DIRECTIONS FOR THIS TASK: Where the word "geanonimiseerd" occurs in a line of the listing, please copy the line.

[[ EXTRACTED INFORMATION, beginning ]]

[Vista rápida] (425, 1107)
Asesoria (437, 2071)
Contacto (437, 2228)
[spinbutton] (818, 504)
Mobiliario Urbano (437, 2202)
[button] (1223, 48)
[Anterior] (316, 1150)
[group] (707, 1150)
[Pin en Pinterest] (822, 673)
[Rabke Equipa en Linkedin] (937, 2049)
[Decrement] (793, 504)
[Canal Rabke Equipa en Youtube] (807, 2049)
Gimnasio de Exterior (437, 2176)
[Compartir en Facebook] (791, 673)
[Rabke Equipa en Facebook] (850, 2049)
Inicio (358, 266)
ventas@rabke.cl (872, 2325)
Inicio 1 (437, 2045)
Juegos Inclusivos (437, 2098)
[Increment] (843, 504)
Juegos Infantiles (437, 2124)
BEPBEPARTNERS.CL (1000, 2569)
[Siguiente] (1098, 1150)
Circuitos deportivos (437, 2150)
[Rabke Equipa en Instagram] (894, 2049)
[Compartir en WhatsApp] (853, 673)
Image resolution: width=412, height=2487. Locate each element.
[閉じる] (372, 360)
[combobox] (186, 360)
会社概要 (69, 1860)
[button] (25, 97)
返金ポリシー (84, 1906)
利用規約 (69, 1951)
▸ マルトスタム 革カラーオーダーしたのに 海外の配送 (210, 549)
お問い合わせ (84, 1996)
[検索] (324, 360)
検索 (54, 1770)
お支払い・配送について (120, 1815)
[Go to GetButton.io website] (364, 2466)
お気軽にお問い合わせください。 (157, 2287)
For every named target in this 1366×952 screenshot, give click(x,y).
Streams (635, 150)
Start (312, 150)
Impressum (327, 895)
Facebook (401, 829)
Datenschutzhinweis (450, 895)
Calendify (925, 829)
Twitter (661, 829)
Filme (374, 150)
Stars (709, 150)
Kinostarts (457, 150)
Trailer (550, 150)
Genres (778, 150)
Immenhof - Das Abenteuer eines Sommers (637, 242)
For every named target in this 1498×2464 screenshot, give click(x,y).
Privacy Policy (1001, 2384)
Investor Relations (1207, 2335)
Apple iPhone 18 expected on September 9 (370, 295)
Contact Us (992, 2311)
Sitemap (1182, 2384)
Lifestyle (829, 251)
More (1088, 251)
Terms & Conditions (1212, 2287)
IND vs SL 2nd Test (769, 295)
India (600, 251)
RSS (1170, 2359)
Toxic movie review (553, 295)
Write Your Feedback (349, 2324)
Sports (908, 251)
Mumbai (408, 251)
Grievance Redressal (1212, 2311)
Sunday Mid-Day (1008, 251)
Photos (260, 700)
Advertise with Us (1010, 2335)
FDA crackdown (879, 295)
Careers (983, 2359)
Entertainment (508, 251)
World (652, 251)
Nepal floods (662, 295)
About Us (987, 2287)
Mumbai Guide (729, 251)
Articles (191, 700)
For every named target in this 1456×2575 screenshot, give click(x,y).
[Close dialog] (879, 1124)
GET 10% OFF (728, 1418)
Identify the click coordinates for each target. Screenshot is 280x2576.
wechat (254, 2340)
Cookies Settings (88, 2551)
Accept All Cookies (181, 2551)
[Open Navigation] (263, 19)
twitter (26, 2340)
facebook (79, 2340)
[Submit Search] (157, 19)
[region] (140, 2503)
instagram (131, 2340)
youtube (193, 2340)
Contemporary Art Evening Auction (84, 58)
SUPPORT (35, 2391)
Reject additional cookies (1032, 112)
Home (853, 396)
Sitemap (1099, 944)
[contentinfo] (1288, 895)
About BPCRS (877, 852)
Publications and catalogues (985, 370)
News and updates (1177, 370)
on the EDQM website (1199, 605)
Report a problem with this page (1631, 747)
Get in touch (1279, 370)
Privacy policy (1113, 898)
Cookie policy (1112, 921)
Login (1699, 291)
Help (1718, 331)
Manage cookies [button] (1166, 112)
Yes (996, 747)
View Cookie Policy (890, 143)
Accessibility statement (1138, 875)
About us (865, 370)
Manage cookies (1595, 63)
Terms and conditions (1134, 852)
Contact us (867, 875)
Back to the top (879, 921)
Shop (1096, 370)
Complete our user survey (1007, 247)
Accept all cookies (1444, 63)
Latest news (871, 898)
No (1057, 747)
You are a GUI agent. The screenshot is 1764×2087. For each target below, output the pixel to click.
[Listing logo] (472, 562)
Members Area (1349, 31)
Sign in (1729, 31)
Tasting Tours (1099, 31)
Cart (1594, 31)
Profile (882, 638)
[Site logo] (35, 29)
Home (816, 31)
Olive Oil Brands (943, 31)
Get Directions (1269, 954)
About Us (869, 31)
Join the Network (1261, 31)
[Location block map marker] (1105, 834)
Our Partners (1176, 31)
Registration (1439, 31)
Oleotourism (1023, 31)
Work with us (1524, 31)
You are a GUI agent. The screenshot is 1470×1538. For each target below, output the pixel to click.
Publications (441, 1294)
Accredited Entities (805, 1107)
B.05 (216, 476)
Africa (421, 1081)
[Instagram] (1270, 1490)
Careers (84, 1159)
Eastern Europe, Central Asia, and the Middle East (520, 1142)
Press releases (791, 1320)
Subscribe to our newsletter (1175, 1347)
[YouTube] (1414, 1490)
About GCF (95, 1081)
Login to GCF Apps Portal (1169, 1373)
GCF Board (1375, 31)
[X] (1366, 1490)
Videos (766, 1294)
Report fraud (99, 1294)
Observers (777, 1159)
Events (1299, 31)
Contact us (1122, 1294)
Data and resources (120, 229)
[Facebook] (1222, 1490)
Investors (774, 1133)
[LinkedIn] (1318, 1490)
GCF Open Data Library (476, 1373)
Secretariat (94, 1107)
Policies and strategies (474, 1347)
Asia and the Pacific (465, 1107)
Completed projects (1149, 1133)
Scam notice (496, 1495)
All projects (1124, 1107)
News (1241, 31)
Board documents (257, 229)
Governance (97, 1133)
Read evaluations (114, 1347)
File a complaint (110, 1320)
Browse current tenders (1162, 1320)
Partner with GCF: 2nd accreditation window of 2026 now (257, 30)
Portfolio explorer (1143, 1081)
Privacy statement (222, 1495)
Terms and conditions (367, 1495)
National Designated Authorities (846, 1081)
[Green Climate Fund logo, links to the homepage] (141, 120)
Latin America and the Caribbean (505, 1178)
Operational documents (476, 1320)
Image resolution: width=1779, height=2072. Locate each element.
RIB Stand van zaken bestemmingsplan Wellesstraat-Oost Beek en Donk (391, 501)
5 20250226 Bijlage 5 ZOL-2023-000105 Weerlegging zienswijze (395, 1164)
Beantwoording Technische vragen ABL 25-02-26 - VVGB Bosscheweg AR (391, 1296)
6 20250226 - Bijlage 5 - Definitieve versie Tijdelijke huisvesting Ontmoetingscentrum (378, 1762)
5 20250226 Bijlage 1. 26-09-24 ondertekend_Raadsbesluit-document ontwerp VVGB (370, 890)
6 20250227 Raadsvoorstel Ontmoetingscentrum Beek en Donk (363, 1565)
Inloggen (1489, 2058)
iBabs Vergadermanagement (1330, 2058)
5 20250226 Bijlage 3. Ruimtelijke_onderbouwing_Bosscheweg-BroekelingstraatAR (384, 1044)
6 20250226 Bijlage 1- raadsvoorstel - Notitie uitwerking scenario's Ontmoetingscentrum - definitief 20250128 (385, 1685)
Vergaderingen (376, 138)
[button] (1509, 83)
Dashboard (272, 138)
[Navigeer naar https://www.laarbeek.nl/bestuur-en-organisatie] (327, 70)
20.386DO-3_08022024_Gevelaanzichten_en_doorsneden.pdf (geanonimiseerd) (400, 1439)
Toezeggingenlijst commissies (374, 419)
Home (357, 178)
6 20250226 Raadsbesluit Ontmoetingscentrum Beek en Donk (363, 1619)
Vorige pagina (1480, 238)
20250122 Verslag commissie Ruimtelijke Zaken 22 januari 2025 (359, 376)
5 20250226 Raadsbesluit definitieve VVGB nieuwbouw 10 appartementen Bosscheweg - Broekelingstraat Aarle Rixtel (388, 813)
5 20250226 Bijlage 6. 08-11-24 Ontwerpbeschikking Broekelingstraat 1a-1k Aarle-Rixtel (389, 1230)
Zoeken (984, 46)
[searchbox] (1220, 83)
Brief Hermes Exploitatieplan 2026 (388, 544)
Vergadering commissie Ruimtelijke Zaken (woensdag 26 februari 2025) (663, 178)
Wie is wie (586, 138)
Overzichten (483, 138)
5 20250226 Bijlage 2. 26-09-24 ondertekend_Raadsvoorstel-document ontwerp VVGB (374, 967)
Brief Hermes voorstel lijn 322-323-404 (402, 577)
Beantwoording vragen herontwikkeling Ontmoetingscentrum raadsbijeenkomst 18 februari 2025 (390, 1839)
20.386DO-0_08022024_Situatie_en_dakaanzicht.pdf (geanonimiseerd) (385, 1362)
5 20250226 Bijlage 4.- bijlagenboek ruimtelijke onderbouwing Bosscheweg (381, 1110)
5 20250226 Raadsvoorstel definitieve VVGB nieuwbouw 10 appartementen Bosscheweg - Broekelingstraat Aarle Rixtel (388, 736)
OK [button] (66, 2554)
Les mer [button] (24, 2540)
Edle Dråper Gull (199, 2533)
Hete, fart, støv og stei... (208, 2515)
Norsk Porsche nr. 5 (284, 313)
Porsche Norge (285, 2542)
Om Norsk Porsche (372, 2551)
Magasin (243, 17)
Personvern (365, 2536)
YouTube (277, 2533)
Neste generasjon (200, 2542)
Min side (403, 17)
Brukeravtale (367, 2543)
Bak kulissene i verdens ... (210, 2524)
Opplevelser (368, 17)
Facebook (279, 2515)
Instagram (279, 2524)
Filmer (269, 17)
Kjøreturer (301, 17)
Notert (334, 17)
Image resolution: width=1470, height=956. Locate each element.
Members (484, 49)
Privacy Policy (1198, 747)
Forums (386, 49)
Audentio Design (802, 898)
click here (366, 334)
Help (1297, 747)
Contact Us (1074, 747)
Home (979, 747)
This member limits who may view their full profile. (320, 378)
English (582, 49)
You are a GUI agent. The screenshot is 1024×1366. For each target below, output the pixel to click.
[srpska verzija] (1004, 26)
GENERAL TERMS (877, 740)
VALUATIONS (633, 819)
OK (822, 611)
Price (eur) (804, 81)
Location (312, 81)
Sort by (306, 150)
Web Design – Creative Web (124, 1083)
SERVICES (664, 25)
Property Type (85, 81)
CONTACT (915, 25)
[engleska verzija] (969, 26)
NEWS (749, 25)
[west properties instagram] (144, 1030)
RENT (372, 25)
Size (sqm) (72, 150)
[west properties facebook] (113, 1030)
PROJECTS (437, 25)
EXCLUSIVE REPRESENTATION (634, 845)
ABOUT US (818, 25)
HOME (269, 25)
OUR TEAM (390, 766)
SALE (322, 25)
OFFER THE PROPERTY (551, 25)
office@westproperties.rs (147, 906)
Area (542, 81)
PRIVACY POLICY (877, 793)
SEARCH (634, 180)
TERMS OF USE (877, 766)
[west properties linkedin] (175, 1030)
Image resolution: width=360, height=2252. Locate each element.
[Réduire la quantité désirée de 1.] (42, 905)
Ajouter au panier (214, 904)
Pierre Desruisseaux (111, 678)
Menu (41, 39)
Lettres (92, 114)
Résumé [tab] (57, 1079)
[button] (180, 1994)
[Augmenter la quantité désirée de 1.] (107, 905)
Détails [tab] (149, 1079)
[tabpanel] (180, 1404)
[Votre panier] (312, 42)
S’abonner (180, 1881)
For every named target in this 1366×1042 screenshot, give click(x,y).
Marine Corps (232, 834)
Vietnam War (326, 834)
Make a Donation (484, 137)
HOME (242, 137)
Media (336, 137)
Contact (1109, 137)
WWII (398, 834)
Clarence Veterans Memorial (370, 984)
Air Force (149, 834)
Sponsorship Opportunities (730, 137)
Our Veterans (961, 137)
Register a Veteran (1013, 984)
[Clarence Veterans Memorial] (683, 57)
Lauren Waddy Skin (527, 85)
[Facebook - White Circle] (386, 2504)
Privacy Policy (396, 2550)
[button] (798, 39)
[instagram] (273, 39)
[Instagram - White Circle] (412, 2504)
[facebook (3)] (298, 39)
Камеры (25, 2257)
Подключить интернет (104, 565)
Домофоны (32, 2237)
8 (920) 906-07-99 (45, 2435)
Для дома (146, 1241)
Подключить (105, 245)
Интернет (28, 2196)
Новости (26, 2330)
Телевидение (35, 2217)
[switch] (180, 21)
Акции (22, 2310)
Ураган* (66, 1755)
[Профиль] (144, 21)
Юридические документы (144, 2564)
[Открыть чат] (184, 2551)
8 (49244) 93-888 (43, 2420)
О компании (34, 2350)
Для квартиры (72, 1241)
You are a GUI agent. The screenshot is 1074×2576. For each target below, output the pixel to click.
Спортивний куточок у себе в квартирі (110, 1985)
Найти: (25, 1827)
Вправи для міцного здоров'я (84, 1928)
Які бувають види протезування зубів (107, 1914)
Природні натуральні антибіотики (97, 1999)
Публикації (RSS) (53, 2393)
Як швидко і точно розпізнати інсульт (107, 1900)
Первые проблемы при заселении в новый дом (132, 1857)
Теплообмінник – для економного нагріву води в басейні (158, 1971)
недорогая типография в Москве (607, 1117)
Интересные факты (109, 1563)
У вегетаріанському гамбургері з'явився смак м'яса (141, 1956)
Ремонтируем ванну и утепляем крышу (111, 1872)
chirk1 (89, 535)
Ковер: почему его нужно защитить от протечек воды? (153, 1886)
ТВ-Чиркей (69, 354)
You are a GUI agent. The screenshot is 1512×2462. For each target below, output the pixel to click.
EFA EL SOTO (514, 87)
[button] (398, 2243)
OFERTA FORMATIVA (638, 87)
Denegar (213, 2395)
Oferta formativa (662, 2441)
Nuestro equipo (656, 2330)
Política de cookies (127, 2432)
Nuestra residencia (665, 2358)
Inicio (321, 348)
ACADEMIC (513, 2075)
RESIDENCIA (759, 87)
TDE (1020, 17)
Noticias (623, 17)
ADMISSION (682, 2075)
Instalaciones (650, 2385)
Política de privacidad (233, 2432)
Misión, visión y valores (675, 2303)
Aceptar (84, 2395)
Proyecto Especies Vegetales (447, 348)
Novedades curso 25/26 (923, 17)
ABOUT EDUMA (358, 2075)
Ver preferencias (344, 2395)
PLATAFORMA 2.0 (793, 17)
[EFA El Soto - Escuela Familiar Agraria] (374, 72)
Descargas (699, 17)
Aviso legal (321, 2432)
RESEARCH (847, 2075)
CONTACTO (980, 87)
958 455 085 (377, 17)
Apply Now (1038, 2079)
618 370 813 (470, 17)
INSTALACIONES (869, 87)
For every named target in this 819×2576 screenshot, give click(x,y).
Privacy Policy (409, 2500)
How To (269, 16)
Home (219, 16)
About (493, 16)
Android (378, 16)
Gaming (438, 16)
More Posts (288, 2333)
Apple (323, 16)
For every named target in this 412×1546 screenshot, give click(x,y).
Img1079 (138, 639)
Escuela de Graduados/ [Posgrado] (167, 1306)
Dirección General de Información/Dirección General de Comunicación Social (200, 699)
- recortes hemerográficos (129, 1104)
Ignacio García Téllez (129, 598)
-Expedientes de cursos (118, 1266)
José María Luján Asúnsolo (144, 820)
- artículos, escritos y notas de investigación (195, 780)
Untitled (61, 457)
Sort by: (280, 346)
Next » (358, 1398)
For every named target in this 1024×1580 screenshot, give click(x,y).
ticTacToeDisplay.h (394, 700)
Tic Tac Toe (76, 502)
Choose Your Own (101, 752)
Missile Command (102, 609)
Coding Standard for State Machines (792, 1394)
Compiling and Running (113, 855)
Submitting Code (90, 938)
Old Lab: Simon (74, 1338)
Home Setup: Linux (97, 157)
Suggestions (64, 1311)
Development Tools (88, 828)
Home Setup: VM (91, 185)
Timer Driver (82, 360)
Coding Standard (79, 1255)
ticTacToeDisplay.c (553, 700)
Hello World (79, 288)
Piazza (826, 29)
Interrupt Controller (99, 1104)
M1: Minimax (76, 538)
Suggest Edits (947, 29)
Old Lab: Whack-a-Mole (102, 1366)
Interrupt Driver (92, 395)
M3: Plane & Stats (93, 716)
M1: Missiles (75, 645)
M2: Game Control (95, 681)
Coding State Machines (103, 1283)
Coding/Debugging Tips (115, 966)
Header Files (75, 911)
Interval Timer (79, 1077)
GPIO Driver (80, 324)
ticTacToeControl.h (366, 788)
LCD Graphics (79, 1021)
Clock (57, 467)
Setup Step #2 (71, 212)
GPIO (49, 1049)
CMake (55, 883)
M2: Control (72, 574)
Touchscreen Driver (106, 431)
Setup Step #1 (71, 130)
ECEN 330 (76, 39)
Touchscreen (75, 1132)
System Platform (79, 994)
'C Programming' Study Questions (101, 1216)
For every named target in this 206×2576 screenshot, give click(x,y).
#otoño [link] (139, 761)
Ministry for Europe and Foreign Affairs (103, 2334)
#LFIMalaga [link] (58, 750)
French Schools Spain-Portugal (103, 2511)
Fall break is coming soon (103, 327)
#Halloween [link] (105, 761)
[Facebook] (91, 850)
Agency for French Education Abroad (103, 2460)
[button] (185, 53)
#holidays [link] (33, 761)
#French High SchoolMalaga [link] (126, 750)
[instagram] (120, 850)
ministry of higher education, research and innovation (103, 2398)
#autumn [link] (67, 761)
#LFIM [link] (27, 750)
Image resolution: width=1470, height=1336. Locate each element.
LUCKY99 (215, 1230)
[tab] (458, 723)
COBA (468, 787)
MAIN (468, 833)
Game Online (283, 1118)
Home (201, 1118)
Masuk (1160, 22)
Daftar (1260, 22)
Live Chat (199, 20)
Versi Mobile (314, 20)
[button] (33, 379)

[[ EXTRACTED INFORMATION, end ]]

SOLVED PROBLEM:
20.386DO-3_08022024_Gevelaanzichten_en_doorsneden.pdf (geanonimiseerd) (400, 1439)
20.386DO-0_08022024_Situatie_en_dakaanzicht.pdf (geanonimiseerd) (385, 1362)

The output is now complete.